• [MATERIAL FOR THIS TASK]
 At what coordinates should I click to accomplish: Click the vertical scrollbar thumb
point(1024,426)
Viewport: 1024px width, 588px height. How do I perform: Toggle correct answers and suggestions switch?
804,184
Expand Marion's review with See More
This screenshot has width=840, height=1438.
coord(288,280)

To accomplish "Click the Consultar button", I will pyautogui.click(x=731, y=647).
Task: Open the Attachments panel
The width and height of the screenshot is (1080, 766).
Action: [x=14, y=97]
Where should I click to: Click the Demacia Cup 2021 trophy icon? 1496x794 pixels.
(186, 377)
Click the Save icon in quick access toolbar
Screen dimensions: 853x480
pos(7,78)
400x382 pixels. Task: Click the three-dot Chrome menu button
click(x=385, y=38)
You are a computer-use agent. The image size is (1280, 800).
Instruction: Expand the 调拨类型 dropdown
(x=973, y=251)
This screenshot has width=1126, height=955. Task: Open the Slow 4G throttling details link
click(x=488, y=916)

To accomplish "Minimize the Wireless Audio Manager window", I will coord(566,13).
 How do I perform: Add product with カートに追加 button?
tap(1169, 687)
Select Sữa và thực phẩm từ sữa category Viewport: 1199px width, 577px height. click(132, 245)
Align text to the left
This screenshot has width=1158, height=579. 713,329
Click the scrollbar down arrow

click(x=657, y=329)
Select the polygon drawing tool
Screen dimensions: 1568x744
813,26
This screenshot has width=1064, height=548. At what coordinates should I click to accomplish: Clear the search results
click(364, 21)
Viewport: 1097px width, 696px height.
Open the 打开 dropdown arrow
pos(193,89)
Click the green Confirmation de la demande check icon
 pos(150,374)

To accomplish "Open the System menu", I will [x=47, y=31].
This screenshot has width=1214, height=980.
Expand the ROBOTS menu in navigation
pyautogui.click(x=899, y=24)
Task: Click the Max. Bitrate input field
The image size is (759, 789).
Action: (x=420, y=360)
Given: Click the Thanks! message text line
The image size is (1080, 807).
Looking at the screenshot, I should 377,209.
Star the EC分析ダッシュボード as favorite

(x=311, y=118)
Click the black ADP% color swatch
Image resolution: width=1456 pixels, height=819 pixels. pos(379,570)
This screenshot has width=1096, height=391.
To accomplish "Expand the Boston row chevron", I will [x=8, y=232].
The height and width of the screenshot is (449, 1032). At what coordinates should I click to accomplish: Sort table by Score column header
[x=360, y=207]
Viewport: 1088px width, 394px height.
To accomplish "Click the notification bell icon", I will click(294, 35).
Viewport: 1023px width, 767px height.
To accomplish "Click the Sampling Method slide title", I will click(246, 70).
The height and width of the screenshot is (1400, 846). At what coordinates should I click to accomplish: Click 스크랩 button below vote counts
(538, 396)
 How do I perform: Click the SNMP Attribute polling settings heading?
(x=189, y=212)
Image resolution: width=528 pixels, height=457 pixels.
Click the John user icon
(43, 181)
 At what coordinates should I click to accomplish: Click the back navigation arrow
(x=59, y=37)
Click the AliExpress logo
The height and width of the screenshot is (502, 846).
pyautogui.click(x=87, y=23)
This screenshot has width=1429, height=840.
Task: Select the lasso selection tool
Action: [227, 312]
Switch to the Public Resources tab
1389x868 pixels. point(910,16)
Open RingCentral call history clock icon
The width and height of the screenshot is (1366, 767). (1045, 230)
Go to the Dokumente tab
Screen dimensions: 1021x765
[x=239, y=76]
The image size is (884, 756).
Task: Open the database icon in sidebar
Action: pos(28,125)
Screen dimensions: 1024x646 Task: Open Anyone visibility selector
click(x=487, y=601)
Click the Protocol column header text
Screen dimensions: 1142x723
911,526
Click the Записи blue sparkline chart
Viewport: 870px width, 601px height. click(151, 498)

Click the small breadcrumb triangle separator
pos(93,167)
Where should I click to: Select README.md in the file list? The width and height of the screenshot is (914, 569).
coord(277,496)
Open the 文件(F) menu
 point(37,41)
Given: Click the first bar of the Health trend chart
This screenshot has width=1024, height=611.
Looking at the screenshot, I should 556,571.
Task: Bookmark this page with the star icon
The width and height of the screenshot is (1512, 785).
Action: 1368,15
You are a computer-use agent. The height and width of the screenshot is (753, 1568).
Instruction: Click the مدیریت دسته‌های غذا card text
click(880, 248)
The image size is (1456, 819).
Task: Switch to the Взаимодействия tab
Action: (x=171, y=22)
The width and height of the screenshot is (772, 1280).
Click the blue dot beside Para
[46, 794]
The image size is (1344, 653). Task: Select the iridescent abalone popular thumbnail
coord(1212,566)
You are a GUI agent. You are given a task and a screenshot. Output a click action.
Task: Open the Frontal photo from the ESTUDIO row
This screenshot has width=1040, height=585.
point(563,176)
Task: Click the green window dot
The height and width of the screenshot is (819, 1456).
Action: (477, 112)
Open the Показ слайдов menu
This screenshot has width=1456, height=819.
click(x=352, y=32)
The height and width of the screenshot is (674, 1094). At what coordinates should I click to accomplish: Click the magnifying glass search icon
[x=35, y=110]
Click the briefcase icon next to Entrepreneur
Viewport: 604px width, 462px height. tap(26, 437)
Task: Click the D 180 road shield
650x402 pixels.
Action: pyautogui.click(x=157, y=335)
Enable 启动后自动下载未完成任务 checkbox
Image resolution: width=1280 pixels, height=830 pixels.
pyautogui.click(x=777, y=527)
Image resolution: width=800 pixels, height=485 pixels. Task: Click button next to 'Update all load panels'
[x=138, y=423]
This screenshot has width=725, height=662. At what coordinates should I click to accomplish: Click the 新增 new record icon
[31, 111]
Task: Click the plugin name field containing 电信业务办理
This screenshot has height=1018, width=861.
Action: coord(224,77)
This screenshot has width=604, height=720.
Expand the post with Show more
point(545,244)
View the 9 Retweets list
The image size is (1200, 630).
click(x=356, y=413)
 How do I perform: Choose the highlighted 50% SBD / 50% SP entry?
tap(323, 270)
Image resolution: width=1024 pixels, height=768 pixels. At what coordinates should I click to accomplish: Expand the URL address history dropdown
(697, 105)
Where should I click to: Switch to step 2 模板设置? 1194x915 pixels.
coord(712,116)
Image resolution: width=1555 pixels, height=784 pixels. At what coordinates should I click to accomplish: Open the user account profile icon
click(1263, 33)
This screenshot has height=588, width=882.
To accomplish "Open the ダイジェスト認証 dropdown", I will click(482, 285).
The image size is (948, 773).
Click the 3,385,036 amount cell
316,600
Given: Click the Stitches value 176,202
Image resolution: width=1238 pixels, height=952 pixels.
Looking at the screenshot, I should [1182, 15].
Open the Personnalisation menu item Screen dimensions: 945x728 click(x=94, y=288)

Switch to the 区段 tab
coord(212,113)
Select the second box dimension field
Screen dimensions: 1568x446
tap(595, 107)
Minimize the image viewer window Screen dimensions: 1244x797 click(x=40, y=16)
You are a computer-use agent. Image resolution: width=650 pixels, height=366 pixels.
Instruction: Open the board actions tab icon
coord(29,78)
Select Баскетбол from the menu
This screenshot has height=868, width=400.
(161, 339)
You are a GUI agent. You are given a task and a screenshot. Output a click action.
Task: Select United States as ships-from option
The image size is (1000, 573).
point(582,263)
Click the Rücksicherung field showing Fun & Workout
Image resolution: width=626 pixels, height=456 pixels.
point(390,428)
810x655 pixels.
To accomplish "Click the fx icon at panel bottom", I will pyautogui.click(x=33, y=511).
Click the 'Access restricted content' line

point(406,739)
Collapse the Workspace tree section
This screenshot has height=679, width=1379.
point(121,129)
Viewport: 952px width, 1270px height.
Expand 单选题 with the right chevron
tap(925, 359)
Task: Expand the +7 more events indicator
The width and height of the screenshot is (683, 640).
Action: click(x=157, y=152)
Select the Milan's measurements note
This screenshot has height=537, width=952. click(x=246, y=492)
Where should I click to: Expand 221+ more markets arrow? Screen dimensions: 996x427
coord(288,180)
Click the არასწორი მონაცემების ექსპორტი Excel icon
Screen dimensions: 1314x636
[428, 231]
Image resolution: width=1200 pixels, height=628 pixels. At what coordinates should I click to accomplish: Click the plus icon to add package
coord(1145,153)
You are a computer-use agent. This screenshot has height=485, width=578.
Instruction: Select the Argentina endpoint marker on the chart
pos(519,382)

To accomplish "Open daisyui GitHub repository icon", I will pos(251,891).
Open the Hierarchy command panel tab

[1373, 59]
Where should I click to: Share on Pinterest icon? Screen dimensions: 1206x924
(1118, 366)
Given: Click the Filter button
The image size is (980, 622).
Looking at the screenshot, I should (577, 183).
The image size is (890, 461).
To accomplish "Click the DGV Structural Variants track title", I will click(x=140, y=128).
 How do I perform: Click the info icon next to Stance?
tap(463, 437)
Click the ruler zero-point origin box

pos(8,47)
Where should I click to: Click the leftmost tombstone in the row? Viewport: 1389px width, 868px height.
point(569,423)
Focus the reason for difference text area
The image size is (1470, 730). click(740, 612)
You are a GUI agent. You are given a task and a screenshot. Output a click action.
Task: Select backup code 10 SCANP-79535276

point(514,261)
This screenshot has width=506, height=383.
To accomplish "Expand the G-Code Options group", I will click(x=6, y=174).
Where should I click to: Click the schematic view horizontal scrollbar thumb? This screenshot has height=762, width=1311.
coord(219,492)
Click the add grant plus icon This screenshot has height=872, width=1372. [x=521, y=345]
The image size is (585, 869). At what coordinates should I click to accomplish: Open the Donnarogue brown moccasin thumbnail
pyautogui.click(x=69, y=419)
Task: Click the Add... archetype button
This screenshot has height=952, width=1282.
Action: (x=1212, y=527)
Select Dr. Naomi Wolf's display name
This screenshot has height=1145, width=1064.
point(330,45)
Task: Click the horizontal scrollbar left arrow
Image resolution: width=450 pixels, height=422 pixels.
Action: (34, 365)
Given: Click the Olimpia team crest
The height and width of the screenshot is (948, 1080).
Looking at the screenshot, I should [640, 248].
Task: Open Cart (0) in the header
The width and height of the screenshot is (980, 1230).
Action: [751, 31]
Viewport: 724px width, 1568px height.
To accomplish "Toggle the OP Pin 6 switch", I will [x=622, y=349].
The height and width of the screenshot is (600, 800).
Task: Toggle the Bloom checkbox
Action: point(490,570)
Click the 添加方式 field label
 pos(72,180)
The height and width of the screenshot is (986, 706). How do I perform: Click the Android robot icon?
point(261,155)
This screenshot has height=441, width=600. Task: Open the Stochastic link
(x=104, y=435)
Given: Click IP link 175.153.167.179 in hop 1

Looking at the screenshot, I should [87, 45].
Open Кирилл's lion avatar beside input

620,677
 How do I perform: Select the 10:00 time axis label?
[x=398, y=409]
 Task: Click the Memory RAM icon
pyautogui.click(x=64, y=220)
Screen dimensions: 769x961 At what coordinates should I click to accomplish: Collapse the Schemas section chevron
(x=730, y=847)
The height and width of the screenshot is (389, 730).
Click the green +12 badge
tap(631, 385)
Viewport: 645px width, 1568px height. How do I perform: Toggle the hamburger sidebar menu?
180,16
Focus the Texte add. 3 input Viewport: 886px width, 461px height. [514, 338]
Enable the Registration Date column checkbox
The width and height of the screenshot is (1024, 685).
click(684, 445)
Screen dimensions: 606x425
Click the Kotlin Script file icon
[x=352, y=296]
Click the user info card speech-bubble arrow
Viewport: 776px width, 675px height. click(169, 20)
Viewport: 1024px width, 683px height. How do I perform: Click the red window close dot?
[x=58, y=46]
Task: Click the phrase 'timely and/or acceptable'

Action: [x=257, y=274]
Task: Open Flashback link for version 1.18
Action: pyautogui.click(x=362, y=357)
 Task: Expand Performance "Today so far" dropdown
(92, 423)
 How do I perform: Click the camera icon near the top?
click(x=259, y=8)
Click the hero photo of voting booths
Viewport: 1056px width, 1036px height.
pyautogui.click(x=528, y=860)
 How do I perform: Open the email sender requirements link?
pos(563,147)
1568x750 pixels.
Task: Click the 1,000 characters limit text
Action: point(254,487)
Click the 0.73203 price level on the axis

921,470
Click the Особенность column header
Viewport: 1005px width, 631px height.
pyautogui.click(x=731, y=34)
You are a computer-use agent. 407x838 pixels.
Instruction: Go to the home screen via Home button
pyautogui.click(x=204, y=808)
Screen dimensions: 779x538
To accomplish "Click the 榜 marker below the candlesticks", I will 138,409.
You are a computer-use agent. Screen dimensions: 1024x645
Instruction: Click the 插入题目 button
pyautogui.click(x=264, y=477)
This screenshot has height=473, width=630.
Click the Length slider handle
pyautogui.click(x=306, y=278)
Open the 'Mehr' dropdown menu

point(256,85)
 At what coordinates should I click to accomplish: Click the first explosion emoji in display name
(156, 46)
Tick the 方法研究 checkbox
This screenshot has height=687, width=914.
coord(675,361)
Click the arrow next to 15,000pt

• [WHAT IS NEEDED] From the entries, work out how many lines include the word "Minimize", answering with the number only.

• [YOUR SOLUTION] 2